A British World War II giant Tallboy bomb has exploded while being made safe underwater by navy sappers in north-western Poland.

No one was injured.

The 5.4-tonne “earthquake” bomb was found in September 2019 beneath a waterway leading to the port of Szczecin during work to deepen the passage.

More than 750 people were ordered to leave their homes for the sappers’ operation, which was meant to take five days.

“We are leaving for this week. We are afraid. The children should go to school and they would have to go past it every day, so there is a bit of fear,” a local resident named Radoslaw told private broadcaster TVN24.

The bomb was located on the southern edge of the popular Baltic Sea resort of Swinoujscie, which, like Szczecin, was a busy Nazi Germany military port during the war.

“We dug up the moving part of the bomb, the middle part the bomb was left, as planned, so that the debris around it would keep the bomb in a fixed place, so that it would not move and the fuses would not be triggered,” Michal Jodloski from the 12th Minesweeper Squadron of the 8th Coastal Defence Flotilla told TVN 24.

Polish Navy sappers were still trying to neutralise the bomb underwater by burning out its explosives when it went off.

A spokesman for the sappers, Grzegorz Lewandowski, told the Associated Press that no one was injured as involved were a safe distance away from the blast, which was felt by many locals in Swinoujscie.

“The operation was carried out perfectly and safely and the bomb is safe now,” Mr Lewandowski said.

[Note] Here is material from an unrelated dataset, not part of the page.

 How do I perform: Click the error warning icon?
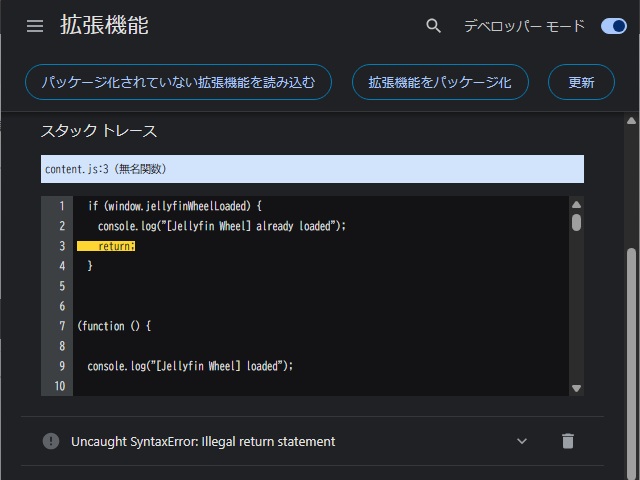(51, 441)
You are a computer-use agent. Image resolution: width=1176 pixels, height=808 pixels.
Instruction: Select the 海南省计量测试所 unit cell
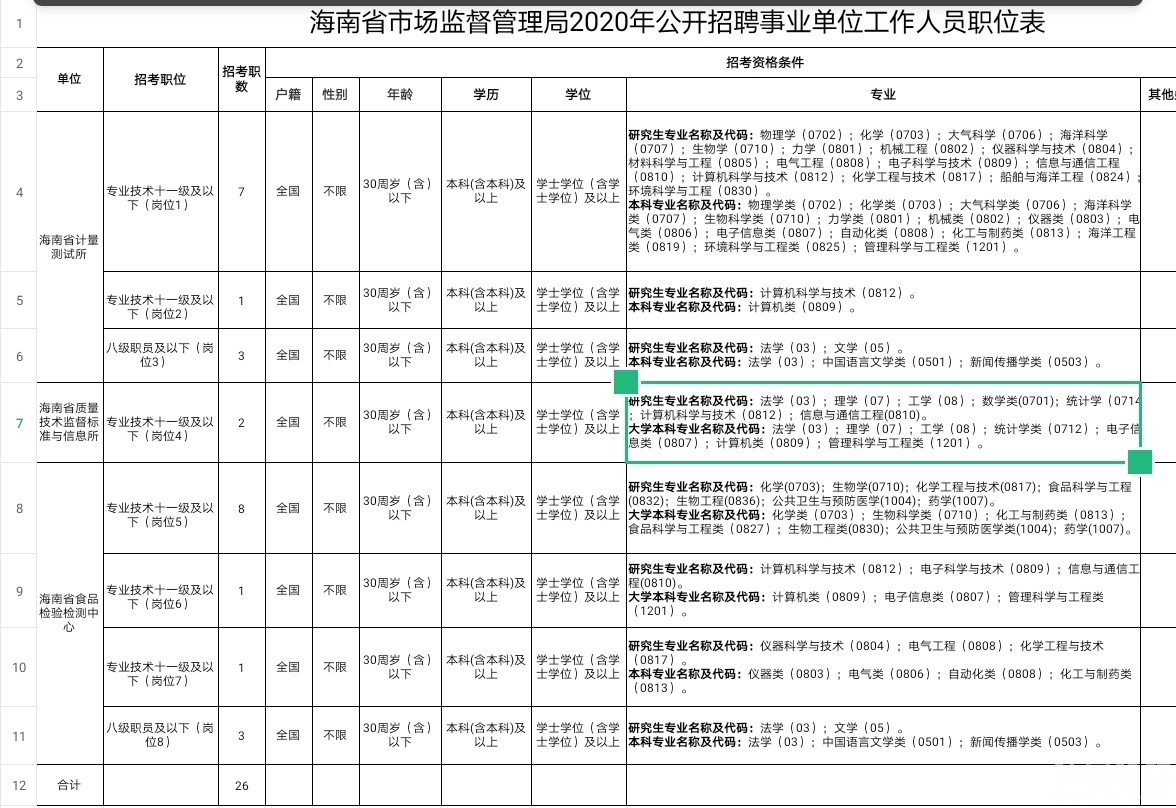click(x=69, y=247)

He noted it was the biggest such operation Polish sappers had carried out. Unexploded wartime bombs, missiles and grenades are still often found in the country.

The Tallboy bomb was designed by British aeronautical engineer Barnes Wallis and was used by the Royal Air Force to destroy large Nazi-controlled objects though underground shocks.

The one in Swinoujscie was probably used in April 1945 on the Nazi German battleship Luetzow.

Experts do not know why it failed to explode at the time.